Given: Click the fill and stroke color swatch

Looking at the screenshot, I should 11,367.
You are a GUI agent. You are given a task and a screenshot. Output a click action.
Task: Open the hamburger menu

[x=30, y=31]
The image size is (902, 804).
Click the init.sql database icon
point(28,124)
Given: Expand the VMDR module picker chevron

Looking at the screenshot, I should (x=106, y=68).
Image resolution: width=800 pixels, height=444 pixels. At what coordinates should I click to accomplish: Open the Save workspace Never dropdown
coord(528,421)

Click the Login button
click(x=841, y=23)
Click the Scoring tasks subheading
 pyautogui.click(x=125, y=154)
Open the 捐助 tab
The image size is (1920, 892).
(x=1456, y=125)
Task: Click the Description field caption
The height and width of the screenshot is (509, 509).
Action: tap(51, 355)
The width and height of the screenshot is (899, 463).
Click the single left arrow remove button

++++++++

Would you transcribe the entries above exactly as they appear?

▸ Solved problem
Given: Click the fill and stroke color swatch

Looking at the screenshot, I should 11,367.
You are a GUI agent. You are given a task and a screenshot. Output a click action.
Task: Open the hamburger menu

[x=30, y=31]
The image size is (902, 804).
Click the init.sql database icon
point(28,124)
Given: Expand the VMDR module picker chevron

Looking at the screenshot, I should (x=106, y=68).
Image resolution: width=800 pixels, height=444 pixels. At what coordinates should I click to accomplish: Open the Save workspace Never dropdown
coord(528,421)

Click the Login button
click(x=841, y=23)
Click the Scoring tasks subheading
 pyautogui.click(x=125, y=154)
Open the 捐助 tab
The image size is (1920, 892).
(x=1456, y=125)
Task: Click the Description field caption
The height and width of the screenshot is (509, 509).
Action: tap(51, 355)
The width and height of the screenshot is (899, 463).
Click the single left arrow remove button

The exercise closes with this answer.